The answer must be a single number: the count of lines in the data below that hold the word "agent".
*** SOURCE MATERIAL Section Begins ***
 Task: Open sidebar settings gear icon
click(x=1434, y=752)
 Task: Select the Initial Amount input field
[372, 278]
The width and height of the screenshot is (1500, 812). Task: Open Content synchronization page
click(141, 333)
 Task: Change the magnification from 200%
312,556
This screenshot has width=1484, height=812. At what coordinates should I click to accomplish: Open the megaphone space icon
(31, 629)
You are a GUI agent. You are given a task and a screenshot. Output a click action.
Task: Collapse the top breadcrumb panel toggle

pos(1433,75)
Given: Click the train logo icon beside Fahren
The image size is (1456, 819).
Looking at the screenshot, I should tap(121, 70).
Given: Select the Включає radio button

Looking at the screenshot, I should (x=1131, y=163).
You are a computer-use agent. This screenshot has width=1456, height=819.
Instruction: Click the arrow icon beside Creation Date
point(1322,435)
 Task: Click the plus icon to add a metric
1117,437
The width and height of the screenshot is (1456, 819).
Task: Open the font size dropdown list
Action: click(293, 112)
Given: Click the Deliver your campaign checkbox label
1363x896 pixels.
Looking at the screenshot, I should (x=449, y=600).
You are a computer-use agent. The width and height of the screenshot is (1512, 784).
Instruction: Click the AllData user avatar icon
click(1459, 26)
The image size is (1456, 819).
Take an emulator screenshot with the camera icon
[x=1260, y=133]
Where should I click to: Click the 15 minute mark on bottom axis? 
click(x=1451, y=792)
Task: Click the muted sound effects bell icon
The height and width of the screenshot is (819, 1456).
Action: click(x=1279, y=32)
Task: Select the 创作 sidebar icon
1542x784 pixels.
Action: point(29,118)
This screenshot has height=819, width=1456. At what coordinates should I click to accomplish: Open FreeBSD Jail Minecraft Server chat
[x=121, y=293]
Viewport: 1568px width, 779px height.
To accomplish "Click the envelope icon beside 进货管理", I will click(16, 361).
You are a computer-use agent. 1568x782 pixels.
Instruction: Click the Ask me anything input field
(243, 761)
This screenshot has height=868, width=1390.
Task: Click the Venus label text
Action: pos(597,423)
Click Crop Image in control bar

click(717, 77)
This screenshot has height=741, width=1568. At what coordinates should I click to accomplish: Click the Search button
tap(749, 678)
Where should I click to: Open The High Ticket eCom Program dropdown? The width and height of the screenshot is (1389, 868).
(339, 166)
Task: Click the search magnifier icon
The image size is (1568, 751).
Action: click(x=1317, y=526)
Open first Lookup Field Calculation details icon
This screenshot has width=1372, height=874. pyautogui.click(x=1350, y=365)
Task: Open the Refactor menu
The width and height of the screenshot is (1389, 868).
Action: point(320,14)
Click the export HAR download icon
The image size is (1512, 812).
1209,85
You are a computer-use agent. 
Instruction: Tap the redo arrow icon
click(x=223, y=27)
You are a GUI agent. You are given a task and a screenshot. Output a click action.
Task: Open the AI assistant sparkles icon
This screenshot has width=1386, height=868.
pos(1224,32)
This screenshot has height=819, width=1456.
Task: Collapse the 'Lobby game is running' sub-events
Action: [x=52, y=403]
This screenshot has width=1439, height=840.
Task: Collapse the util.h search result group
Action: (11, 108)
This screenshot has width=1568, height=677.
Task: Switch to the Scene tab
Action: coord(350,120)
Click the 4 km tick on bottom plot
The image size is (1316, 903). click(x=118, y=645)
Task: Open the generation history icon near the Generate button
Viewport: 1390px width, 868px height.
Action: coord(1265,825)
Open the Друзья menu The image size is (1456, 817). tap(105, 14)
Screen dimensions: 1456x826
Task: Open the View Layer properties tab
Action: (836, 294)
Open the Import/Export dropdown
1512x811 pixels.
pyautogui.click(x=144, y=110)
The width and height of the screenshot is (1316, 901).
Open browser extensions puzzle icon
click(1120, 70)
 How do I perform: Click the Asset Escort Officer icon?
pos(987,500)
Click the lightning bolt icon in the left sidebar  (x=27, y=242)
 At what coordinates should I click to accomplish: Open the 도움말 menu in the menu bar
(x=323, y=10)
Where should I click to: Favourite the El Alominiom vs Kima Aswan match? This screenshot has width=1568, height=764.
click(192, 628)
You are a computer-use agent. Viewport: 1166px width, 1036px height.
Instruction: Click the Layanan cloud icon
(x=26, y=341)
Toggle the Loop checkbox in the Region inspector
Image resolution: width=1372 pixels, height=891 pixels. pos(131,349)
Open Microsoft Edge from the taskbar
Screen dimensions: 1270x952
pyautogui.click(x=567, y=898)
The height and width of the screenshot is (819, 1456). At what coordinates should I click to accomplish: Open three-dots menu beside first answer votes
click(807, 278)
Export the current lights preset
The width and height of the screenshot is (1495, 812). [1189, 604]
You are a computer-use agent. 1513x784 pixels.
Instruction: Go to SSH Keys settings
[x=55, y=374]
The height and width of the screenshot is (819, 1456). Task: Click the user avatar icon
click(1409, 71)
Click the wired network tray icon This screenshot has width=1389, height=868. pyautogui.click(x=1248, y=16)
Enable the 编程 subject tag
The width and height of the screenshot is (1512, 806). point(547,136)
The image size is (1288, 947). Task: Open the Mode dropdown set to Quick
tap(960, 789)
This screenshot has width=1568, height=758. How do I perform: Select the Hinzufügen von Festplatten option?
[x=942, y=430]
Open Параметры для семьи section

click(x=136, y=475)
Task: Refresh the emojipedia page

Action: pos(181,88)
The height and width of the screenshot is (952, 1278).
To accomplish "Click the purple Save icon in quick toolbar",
*** SOURCE MATERIAL Section Ends ***
**TASK RESULT**
8